Epilepsy afflicts more than 10 million Africans. Only 10-25% receive treatment.
African Epilepsy Congress
This past August the 4th African Epilepsy Congress was held in Entebbe, Uganda. The meeting, organized by the International League Against Epilepsy (ILAE) and the International Bureau for Epilepsy (IBE), welcomed clinicians, researchers and advocates from across the continent who aim to improve and expand epilepsy care. Participants addressed clinical management issues specific to Africa and discussed the vast challenges to narrowing the epilepsy treatment gap and eliminating the stigma, shame and abuse that impedes care.
This meeting came on the heels of a newly released World Health Organization publication titled “Epilepsy: A Public Health Imperative”. Its key finding: “50 million people worldwide have epilepsy, making it one of the most common neurological diseases globally. Nearly 80% of people with epilepsy live in low- and middle-income countries. It is estimated that up to 70% of people living with epilepsy could live seizure-free if properly diagnosed and treated”.
During the conference, many advocates and patients powerfully described the physical abuse, isolation, shame and denial of educational, social and employment opportunities that can result from epilepsy, which in certain instances is even believed to be contagious. They noted that epilepsy’s social stigma continues to be driven in part by a pervasive belief in witchcraft, with the disease often seen as a curse or retribution on a family. Mainly, epilepsy is viewed as a mental health problem, with traditional healers as the first line of care deploying treatments that can be both dehumanizing and unsafe.

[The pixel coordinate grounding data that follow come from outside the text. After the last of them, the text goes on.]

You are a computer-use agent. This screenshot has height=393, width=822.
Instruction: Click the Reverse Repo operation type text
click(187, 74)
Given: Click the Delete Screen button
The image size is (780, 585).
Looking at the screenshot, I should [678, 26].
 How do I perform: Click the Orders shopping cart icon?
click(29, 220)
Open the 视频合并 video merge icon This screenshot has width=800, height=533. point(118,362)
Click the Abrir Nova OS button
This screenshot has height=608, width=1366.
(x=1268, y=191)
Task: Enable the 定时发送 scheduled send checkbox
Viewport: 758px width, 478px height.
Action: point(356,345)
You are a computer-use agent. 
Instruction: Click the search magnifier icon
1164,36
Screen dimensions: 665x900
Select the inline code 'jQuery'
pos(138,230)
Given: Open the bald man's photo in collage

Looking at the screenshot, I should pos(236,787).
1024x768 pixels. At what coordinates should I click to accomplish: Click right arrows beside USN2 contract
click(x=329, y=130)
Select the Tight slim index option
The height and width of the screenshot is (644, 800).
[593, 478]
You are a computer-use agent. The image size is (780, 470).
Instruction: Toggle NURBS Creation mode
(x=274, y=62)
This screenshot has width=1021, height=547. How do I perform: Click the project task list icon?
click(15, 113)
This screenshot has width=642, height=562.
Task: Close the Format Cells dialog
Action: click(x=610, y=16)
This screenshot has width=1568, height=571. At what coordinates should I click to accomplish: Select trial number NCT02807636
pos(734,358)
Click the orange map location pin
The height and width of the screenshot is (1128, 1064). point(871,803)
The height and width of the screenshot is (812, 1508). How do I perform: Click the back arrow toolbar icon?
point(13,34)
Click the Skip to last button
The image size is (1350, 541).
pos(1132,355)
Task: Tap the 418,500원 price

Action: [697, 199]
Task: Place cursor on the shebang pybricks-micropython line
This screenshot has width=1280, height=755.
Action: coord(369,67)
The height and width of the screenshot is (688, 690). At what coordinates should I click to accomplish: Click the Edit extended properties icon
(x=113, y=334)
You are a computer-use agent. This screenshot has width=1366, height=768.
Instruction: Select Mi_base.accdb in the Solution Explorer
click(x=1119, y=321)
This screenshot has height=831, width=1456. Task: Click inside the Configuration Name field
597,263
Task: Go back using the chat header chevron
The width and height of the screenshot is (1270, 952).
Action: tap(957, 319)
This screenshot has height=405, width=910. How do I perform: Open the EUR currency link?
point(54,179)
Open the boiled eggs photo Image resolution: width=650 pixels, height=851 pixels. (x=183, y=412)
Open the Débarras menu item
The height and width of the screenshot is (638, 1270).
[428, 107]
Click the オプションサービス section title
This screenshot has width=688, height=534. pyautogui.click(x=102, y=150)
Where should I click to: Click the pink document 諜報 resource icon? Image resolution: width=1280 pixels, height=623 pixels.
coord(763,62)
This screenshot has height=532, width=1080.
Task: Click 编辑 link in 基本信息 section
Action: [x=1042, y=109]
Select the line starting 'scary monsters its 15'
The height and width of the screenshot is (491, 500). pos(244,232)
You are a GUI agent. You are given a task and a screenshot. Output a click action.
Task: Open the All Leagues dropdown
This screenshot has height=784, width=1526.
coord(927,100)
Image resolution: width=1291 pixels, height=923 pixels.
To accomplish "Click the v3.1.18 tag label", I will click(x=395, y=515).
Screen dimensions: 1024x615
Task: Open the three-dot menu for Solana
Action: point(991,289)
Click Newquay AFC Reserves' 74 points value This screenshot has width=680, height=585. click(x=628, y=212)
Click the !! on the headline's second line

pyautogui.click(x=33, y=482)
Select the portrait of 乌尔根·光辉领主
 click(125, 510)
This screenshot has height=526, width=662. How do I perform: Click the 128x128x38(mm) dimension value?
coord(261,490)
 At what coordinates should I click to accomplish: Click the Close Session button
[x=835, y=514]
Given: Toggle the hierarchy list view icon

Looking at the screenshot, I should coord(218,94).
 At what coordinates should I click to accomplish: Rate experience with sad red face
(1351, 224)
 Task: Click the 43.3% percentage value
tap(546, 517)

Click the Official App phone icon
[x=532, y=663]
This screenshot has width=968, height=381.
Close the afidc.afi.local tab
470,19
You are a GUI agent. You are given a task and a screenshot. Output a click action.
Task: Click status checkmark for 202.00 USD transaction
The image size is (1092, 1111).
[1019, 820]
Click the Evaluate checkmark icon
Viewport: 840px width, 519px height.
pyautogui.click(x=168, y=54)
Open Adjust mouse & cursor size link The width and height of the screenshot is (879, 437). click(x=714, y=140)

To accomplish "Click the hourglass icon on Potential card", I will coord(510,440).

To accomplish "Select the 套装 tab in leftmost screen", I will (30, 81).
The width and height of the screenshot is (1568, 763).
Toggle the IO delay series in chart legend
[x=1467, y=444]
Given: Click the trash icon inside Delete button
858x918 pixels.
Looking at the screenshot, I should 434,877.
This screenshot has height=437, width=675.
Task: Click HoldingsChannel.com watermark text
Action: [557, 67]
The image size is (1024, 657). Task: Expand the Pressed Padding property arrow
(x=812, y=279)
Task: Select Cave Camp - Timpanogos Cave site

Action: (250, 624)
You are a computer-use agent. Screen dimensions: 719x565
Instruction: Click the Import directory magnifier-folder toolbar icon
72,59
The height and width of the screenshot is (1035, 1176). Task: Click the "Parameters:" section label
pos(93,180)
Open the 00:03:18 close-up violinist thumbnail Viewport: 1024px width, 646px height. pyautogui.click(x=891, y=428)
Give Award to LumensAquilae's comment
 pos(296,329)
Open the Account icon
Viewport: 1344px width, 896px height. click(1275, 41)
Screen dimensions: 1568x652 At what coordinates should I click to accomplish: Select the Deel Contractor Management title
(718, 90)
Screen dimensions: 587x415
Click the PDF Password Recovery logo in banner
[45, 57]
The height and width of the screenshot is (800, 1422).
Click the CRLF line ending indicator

Meeting participants railed against the injustice in epilepsy care, noting that affordable medication could immediately and dramatically improve the lives of the millions not currently receiving treatment. African governments were urged to further integrate epilepsy into existing health care systems. Representatives from Kenya, Zambia, South Africa, Eswatini, Mauritius and Mozambique gathered to discuss the BAND-funded project aimed at making epilepsy a national priority in their nations. sharing challenges and successes. In a letter read to all conference participants, His Royal Highness Prince Bandzile of Eswatini said:
“This is a time to unite and fight epilepsy, the silent killer. I call upon all Kings and Presidents of Africa, First Ladies, Princes, Princesses, traditional authorities and local governments to formulate an alliance to fight epilepsy.”